A team of researchers from Indian Institute of Technology Madras (IIT Madras), IIT Hyderabad and Potsdam Institute of Climate Impact Research (PIK), Germany have developed a novel approach to predict merging tropical cyclones as tropical cyclones ravage coastlines across southern Asia, Australia, and the Americas.
This approach, according to a statement from IIT Madras, is based on the interdisciplinary methodology of complex networks in an article titled ‘Study of Interaction and Complete Merging of Binary Cyclones Using Complex Networks’ published in Chaos: An Interdisciplinary Journal of Nonlinear Science.
As one cyclone starts affecting the other and vice-versa (this interaction is referred to as “Fujiwhara interaction” by meteorologists), there can be number of possible outcomes — their trajectories and/or strengths may suddenly change, or they can merge to form a much stronger cyclone.
Such binary interaction of cyclones has neither been completely understood nor fully incorporated in weather prediction models, and therefore leads to erroneous forecasts. Such inaccurate forecasts increase the threat to life and property due to unpreparedness caused by misinformation and the lack of early warning.
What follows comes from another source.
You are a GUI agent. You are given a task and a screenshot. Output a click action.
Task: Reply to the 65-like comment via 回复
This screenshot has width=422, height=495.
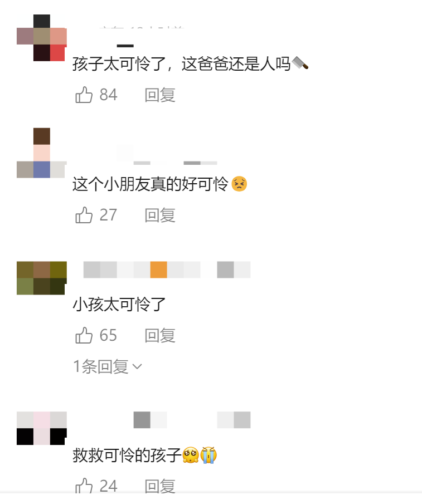(x=160, y=336)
According to Prof RI Sujith, Department of Aerospace Engineering, Indian Institute of Technology Madras, analyzing cyclone interactions using the novel framework pioneered in this study has the potential to improve the accuracy of the early warning signals provided by meteorological organizations to the government so that they can take pre-emptive and early action to reduce the impact of such disasters.
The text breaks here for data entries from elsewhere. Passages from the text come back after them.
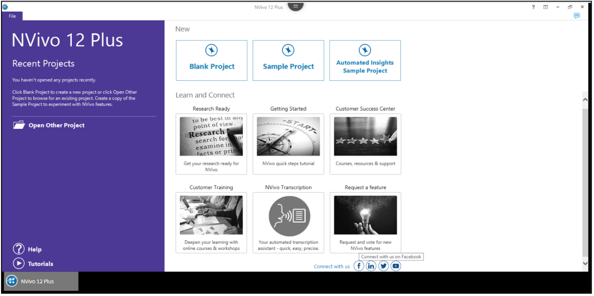
Task: Open the LinkedIn social icon
Action: (x=371, y=266)

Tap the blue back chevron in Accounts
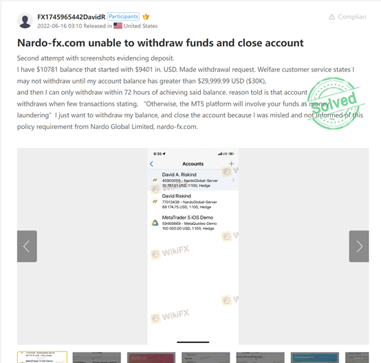pos(151,164)
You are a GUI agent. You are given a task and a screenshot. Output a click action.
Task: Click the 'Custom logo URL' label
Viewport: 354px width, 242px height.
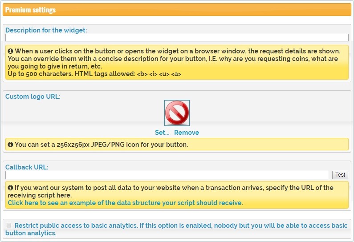pyautogui.click(x=33, y=97)
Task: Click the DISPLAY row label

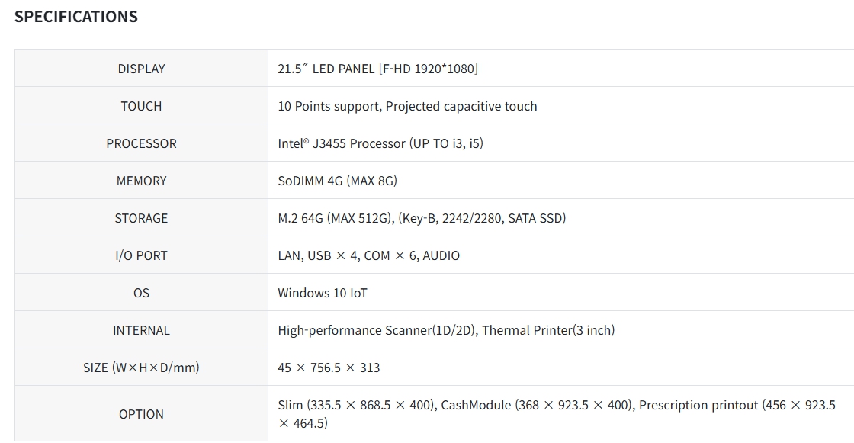Action: click(141, 69)

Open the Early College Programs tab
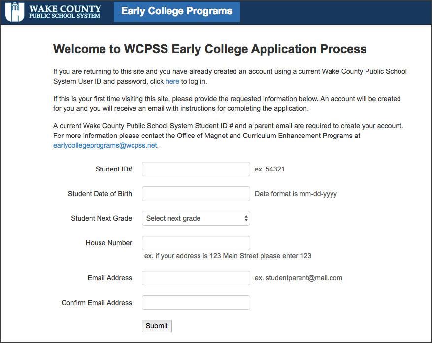tap(177, 11)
A complex network encodes the pattern of interaction of a complex system, and can be directly applied to study the Fujiwhara interaction between two cyclonic vortices, said a statement released by the Chennai based institute.
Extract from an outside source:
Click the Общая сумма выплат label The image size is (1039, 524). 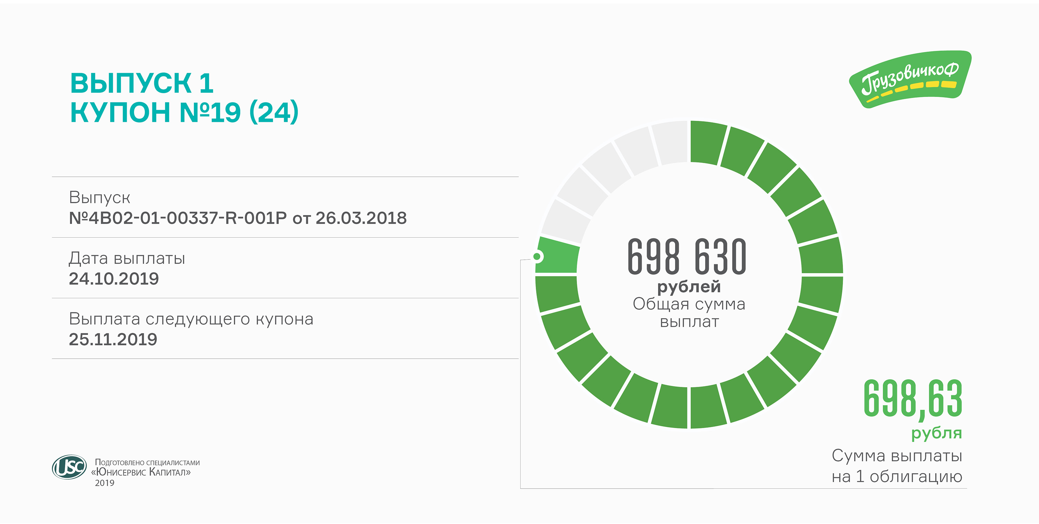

Indicators derived from this methodology were found to clearly distinguish the different stages of mutual interaction between two cyclones and provide an early indication of cyclone merger, often better than conventionally used indicators such as the separation distance between two cyclones.
Dr. Somnath De, the lead author of this study, said “We believe that this network-based approach can be used to study binary cyclone interactions from observational or model-based relative vorticity data to obtain better insights on the possibility of cyclone merger. It paves the path to analyze such highly unusual/rare events in which sudden alteration of cyclone tracks or re-strengthening occurs, on a case-by-case basis, and facilitate improved prediction of cyclone tracks and the fate of such interactions”.
Dr. Vishnu R. Unni from IIT Hyderabad added, “Data-driven methods for prediction of extreme weather events have a unique advantage since they allow one to identify critical patterns in the evolution of such weather events that are elusive to traditional methods.”